Unlike with the test methodologies above, HttpUnit does not require you to use your browser. With HttpUnit, you can make direct calls to the code you are testing. HttpUnit in essence mimics a Web browser, and the HttpUnit API can emulate a number of browser behaviors, including:

• Form submission
• JavaScript
• HTTP authentication
• Cookies

You can also use the HttpUnit API to analyze the content returned when a Web page is loaded.

Why HttpUnit instead of the alternatives?
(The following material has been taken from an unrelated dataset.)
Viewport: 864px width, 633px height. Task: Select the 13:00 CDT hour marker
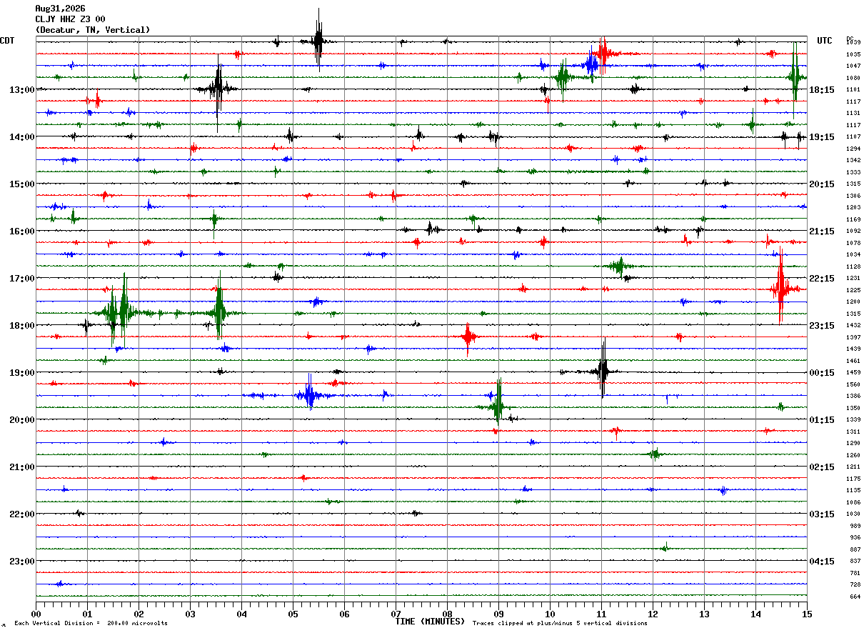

With the growth of the Web and the conspicuous nature of Web programming errors, many commercial test products hit the market with elaborate GUIs to guide the developer through the testing process. The open-source HttpUnit, on the other hand, is free of licensing fees and very simple to use (as you'll see below). It is this simplicity that makes it so popular. While it lacks a pretty GUI, the availability of the HttpUnit Java source code and its simple API let developers create their own testing solutions to fit for the needs of their particular organizations. Using HttpUnit as a foundation, you can build complex test suites at minimal cost.

Dissecting HttpUnit

HttpUnit can be broken down into two core components:

• A Web client that sends requests and receives responses
• A collection of methods that analyze and verify response content

Does using HttpUnit equate to unit testing?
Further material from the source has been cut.